Rentenpaket II
Stellungnahme zum Entwurf eines Rentenniveaustabilisierungs- und Generationenkapitalgesetzes
Der Referentenentwurf für das Rentenpaket II sieht im Wesentlichen vor, das Rentenniveau (Sicherungsniveau vor Steuern) in der Gesetzlichen Rentenversicherung (GRV) bei 48 Prozent längerfristig bis zum 30.6.2040 zu sichern und mit dem „Projekt Generationenkapital“ in die teilweise Kapitaldeckung in der GRV einzusteigen.
Zuerst die gute Nachricht:
Die am 19.3.2024 bekanntgegebene Rentenanpassung zeigt wieder einmal die Stärke und Zuverlässigkeit der gesetzlichen Rente. Die Renten der mehr als 21 Millionen Rentner*innen werden zum 1. Juli um 4,57 Prozent steigen. Die Ren-tenanpassung ist damit höher als die Inflation, die im Februar bei 2,5 Prozent lag.

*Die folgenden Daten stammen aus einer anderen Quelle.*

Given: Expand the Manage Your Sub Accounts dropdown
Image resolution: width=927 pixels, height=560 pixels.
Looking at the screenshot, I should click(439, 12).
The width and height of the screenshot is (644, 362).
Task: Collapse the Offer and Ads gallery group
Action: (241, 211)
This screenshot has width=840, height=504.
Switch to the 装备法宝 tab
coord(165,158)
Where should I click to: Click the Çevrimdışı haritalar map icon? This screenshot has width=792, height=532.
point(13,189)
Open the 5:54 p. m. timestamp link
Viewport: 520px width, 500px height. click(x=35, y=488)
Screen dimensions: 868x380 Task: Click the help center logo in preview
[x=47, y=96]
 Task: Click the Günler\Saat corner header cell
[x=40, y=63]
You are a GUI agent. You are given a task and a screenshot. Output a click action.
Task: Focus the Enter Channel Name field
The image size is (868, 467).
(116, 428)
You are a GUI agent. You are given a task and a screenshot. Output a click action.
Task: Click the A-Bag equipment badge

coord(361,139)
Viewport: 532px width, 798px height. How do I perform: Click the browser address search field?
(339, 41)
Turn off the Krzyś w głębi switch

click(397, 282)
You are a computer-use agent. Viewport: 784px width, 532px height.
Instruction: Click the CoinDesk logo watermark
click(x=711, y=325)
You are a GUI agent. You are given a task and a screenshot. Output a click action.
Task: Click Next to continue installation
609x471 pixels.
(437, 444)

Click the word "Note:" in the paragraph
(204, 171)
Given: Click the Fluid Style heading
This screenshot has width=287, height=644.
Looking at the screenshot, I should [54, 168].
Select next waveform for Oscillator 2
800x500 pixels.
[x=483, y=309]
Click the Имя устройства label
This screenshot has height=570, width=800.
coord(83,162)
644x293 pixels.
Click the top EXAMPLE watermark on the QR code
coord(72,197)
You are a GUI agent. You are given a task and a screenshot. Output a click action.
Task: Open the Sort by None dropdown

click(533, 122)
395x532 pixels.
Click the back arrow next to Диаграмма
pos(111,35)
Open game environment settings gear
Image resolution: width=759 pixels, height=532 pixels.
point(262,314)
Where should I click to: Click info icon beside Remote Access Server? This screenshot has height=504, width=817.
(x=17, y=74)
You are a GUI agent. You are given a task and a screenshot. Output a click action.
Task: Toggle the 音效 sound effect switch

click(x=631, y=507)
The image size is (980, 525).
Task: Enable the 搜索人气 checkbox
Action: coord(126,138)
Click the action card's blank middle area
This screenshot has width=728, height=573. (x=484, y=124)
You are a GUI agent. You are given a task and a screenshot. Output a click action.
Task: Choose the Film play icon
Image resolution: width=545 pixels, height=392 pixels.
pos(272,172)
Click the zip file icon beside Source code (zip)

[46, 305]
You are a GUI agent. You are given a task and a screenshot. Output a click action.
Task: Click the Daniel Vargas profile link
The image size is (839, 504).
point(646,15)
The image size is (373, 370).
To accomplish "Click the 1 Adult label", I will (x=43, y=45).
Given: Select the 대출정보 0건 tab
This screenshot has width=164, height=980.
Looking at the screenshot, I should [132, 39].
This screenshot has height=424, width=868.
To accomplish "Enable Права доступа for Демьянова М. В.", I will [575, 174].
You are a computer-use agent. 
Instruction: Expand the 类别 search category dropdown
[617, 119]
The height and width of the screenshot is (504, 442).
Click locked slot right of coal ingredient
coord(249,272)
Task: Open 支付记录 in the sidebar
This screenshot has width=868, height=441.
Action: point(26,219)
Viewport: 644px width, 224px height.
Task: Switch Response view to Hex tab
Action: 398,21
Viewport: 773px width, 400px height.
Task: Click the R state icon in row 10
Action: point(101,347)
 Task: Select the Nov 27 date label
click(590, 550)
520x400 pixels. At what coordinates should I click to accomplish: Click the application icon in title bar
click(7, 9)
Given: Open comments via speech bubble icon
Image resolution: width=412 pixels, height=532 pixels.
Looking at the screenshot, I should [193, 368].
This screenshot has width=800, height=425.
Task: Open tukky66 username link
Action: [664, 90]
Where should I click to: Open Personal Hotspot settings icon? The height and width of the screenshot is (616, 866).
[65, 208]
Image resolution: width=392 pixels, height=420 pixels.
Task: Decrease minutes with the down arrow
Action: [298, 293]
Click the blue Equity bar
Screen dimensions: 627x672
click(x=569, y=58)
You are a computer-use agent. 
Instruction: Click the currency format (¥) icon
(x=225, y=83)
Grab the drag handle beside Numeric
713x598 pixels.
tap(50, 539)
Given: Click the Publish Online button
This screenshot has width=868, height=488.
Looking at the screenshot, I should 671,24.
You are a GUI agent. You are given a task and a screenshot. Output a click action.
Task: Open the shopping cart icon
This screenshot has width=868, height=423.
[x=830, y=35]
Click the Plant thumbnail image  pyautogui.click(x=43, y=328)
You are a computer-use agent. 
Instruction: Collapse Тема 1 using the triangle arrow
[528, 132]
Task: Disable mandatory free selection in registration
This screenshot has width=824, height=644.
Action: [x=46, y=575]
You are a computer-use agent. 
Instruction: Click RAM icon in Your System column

Seit 2014 haben sich die Renten im Westen jahresdurchschnittlich um 2,9 Prozent, die Renten im Osten um 3,9 Prozent erhöht. Die Verbraucherpreise stiegen im selben Zeitraum um durchschnittlich 2,4 Prozent jährlich. Auch wenn die Inflation der letzten Jahre außerordentlich hoch war, zeigt sich doch, dass die Rentner*innen an der guten Lohnentwicklung der Erwerbstätigen, die ver.di maßgeblich miterkämpft hat, teilhaben. Von der Rentenanpassung profitieren übrigens auch die heute Jungen, denn sie steigen später, wenn sie in Rente gehen, „höher“ ein als ohne gute Anpassung.
Weiter zum Referentenentwurf:
Stabilisierung des Rentenniveaus vor Steuern bei 48 Prozent und weitere Maß-nahmen die GRV betreffend
Die Dienstleistungsgewerkschaft ver.di begrüßt die Stabilisierung des Sicherungsniveaus bei 48 Prozent als einen wichtigen, aber längst nicht ausreichenden Schritt zur Stärkung der gesetzlichen Rentenversicherung (GRV). Soll die gesetzliche Rente als tragende Säule der Alterssicherung für die heutigen und künftigen Rentner*innen verlässlich ein auskömmliches und nahezu lebensstandardsicherndes Leistungsniveau garantieren, ist ein Rentenniveau vor Steuern von mindestens 53 Prozent erforderlich.
Zu kritisieren ist, dass das Rentenpaket II das Thema Armut im Alter in keiner Weise aufgreift. Um Altersarmut wirksam zu begegnen sind deutlich verbesserte Mindestsicherungselemente in der GRV zwingend erforderlich. Höhere Beitragssätze und Steuerzuschüsse sind dabei ebenso unumgänglich wie eine faire Besteuerung von Vermögenden zur Finanzierung einer angemessenen Alterssicherung in der GRV.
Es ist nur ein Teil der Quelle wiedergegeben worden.